Нина Васина - Алые паруса бабушки Ассоль
Из чего Кортик стрелял серебряной пулей?
Умер ли от серебряной пули вампир?
Кому дядюшка Моня завещал свой дом в Англии?
Где я взял подъемный кран и подзорную трубу, или…
На фиг мне был нужен браунинг № 1347?!
Любовь – вот в чем была основная проблема Кортика. Я-то этому слову особого значения не придаю, для меня оно условно, что-то вроде вечно неутолимой жажды. В круговороте бытия есть три сферы: мир желаний, мир форм и мир без форм.

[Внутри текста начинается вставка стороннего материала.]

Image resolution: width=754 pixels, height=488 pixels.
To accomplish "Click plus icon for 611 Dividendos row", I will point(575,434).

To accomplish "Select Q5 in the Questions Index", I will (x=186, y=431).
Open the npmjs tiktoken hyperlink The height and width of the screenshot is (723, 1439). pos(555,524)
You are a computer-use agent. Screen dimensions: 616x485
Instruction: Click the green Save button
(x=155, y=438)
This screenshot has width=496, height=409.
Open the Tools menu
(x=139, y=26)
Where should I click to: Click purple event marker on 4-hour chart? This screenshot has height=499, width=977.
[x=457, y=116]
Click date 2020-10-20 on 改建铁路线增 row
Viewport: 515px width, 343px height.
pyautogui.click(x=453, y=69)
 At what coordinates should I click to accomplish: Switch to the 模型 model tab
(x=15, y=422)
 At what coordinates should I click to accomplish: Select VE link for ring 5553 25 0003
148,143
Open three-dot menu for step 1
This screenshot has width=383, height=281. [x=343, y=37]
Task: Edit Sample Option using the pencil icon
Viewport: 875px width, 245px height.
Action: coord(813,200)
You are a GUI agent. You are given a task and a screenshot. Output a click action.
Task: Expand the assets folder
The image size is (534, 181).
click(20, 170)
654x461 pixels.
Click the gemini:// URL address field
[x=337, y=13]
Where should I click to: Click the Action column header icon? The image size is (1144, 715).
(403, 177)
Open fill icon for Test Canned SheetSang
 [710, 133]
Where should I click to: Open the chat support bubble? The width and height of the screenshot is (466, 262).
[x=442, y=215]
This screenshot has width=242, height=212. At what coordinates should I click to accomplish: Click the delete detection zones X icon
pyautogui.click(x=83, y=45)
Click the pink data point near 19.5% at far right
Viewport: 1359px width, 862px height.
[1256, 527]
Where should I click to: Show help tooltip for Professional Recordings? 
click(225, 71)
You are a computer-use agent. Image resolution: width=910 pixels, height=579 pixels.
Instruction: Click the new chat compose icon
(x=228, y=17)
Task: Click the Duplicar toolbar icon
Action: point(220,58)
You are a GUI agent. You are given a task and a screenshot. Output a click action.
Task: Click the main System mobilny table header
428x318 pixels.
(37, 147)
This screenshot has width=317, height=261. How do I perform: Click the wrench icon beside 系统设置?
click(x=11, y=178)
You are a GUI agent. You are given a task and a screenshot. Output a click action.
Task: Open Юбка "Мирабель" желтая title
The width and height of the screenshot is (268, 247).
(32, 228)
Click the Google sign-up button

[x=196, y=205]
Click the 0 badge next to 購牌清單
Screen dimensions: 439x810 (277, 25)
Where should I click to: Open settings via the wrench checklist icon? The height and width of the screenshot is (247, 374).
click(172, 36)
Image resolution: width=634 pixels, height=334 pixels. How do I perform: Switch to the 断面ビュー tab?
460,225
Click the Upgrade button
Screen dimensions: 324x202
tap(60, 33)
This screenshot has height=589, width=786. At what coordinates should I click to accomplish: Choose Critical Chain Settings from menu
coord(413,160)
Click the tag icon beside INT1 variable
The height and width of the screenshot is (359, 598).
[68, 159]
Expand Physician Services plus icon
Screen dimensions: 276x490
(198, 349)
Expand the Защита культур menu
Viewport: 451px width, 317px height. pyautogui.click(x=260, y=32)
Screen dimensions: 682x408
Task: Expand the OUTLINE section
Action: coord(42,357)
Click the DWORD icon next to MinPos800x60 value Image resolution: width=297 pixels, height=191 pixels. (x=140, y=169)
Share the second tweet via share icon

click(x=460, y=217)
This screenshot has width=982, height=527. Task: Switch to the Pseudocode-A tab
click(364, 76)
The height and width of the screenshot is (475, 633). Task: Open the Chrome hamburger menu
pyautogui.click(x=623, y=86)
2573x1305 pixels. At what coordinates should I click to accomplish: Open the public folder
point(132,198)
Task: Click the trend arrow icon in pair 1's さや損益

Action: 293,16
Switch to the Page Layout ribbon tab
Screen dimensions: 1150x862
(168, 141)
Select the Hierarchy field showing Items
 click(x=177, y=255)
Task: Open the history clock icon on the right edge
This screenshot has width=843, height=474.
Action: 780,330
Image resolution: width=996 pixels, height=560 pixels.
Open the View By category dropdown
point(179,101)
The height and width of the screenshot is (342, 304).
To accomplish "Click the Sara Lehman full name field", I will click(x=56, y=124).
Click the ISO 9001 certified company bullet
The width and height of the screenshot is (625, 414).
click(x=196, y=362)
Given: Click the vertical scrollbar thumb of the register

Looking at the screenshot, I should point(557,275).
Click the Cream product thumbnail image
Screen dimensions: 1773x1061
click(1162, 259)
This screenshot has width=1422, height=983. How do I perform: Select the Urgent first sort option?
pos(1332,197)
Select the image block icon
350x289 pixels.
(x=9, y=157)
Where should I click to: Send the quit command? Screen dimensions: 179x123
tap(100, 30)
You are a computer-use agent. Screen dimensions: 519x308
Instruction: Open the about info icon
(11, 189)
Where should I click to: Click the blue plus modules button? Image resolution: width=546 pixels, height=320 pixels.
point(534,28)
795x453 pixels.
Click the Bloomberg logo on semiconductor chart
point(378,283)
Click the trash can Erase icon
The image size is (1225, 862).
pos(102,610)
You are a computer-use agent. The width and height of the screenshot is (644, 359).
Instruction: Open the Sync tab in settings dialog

Кортик существовал в мире желаний, а я в мире форм. В мире желаний существа предаются удовольствиям от желанных форм, звуков, вкусов и осязаемых объектов. Все это вместе и представляло для моего друга основы любви. Мне иногда казалось, что хорошую музыку, от которой Кортик цепенел и начинал грызть ногти, он любил так же, как и вкусное жаркое или пудинг. Правда, с осязаемыми объектами у Кортика всегда были проблемы. Обнаружив объект, который его заинтересовал, он тут же бросался его щупать. И так с девяти лет. Именно в этом возрасте он впервые так настойчиво осязал одну нервную девочку в гимназии, что был отчислен, и никакие потуги родителей Кортика, которые решили выстроить для гимназии крытый бассейн, не помогли.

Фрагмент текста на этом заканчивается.